March 29, 2024

Doug Peterson on fitness

Jan. 6, 2008
Big City to Small Town:
How America Can Get
Healthy
Interview By Anne Stanton
Doug Petersen, a personal trainer, has gained a bit of fame in Traverse City for his 18-month long stint working on the Michael Moore movie, Sicko, as the staff’s wellness coordinator. The job took Petersen out of Traverse City and into the New York City world of filmmaking, celebrity parties and big city stress. We asked Petersen to share with Northern Express a little about his own life and what he learned about fitness in his year spent in New York. Like many professional trainers, Petersen doesn’t share specifics about his clients - and he had to hold to his policy for this interview.


NE: How did you first get interested in fitness and health?

DP: I grew up on a farm in Southern Michigan with parents who were extremely health conscious. We didn’t eat chocolate. Our cookies at Christmas time were made with whole wheat flour, a little honey. No Easter candy. Instead we got a carob bar from the organic store. When we came home from school, we had chores to do—weed a couple of rows in the garden, and then we’d take off and play.
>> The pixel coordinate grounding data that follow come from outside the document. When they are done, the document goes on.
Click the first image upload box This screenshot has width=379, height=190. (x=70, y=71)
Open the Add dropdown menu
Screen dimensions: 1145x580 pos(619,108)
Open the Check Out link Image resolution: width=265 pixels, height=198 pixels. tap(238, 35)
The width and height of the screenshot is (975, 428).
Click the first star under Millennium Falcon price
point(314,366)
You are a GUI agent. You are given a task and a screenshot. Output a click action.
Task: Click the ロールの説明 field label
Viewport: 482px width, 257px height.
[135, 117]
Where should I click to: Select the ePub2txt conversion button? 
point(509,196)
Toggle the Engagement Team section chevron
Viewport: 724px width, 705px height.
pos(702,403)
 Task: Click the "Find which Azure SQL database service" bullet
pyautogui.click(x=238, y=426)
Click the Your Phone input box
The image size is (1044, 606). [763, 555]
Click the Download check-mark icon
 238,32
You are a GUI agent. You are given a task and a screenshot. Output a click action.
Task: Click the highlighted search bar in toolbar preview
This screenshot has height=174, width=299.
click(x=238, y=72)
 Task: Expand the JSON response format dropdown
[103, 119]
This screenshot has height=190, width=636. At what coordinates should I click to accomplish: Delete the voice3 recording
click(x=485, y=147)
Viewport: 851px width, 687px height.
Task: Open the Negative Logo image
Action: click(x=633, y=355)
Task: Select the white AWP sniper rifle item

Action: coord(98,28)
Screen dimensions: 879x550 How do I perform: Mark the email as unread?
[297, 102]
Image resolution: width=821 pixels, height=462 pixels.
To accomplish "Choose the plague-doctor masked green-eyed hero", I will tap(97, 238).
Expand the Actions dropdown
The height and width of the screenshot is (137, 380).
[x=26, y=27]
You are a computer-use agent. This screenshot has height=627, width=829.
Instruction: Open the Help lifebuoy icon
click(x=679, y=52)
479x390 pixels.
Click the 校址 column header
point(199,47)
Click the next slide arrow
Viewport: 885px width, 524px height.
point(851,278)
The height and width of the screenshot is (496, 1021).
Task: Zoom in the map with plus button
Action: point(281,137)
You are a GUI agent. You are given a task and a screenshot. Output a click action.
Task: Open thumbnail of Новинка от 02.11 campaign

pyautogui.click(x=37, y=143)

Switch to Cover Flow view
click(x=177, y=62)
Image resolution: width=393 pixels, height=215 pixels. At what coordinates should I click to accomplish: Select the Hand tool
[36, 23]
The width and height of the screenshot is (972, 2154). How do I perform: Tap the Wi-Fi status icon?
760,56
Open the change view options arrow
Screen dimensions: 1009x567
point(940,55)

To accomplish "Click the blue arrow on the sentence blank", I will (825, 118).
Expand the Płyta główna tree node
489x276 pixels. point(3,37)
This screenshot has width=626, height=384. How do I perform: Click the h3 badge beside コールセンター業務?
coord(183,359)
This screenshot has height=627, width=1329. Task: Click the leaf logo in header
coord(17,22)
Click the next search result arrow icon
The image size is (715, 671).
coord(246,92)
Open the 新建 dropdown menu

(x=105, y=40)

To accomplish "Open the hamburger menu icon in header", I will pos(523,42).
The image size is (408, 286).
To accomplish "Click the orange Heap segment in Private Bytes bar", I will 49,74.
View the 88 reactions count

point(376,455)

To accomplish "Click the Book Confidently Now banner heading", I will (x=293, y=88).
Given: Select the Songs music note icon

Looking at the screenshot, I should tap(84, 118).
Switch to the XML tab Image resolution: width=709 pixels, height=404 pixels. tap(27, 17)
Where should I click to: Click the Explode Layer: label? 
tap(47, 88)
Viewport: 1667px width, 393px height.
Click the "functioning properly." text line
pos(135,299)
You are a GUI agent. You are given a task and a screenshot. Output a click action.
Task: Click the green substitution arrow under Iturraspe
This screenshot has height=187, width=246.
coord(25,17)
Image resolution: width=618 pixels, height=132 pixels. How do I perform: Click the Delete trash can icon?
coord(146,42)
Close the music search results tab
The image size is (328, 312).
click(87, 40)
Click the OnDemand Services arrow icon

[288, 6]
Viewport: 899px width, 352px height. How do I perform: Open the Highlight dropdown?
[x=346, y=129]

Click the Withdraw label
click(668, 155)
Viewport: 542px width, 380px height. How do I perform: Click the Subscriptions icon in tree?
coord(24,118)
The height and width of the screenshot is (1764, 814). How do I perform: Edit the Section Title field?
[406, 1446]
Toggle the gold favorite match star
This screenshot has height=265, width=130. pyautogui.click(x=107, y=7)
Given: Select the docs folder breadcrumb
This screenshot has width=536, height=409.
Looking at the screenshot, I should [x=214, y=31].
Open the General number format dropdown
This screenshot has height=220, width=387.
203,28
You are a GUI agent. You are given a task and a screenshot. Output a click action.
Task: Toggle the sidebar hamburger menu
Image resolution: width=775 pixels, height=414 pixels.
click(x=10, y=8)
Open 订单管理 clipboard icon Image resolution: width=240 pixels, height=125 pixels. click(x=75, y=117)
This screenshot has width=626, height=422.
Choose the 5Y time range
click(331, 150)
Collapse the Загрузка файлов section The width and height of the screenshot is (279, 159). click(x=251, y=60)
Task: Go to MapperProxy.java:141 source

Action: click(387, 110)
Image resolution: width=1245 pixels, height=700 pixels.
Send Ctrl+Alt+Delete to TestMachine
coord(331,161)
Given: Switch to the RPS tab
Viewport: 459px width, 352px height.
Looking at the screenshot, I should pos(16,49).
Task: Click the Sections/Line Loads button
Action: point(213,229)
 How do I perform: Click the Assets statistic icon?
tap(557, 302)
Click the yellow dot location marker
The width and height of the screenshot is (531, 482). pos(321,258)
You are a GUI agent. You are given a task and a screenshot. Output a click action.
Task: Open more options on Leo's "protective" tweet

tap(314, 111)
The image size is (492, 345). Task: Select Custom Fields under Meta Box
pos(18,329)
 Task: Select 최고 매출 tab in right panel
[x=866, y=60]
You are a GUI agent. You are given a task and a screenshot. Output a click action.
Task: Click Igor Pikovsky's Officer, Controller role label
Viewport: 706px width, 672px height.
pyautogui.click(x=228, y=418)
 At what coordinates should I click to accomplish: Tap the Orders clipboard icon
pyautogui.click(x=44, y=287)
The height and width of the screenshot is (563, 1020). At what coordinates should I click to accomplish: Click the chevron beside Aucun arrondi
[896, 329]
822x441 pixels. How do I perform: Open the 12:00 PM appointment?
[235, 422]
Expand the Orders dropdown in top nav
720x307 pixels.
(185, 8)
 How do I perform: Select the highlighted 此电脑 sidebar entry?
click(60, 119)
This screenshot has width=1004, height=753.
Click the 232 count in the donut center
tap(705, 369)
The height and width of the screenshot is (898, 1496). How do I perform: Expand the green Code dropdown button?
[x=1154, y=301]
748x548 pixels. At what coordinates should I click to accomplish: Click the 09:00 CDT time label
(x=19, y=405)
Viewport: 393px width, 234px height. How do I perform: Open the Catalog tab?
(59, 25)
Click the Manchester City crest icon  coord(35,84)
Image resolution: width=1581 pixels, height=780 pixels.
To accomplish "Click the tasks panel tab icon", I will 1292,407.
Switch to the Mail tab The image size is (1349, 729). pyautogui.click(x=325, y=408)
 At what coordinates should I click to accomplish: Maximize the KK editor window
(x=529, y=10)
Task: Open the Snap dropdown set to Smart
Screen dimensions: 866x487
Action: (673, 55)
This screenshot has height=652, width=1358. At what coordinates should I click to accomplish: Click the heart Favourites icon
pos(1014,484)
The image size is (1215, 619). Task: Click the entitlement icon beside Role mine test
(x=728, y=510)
NE: It sounds like your parents were ahead of their time—or maybe behind their time.
DP: My parents were fairly pro-gressive at the time. My dad was a live-it kind of guy. We weren’t lectured to by any means. He was fairly liberal, a McGovern guy. They protested the pop and candy bar machines at school to have healthier stuff put in. My mom grew and canned organic food from the garden, so it gave me a real sense of where food came from. They even took us to slaughter yards. We were primarily vegetarians, but we had milk cows, we had eggs from our chickens. We churned our own butter.
A lot of your attitudes are ingrained into you as a child. We weren’t rewarded for our grades or chores with vanilla shakes or desserts. There was no buying our work or efforts. But it wasn’t all about work. My mom had a spiritual side. She played the piano and guitar at church. She read everything to us kids and there was very little TV. We did Shakespearian plays and mom would make us each take a part. We had a huge house with rooms for all these creative endeavors like clay making. The basement was a skating rink.
Yet we weren’t sheltered. We went on trips all around the country and sailed the Great Lakes, darting from marina to marina. That’s how we found Traverse City in 1978, and moved here in 1979—when I was a high school sophomore.

NE: So did you crave things you missed out on as a kid? Pop, candy, chocolate?
DP: No, I didn’t develop any addictions or cravings—nor did my brothers and sisters. Not one of us has addictive issues with sweets, alcohol, cigarettes, or junk food in general.

NE: Do you drink?
DP: I drink alcohol pretty moderately. I love coffee, but organic coffee without all the sugar and milk and fat that you get with frappacinos and mochas.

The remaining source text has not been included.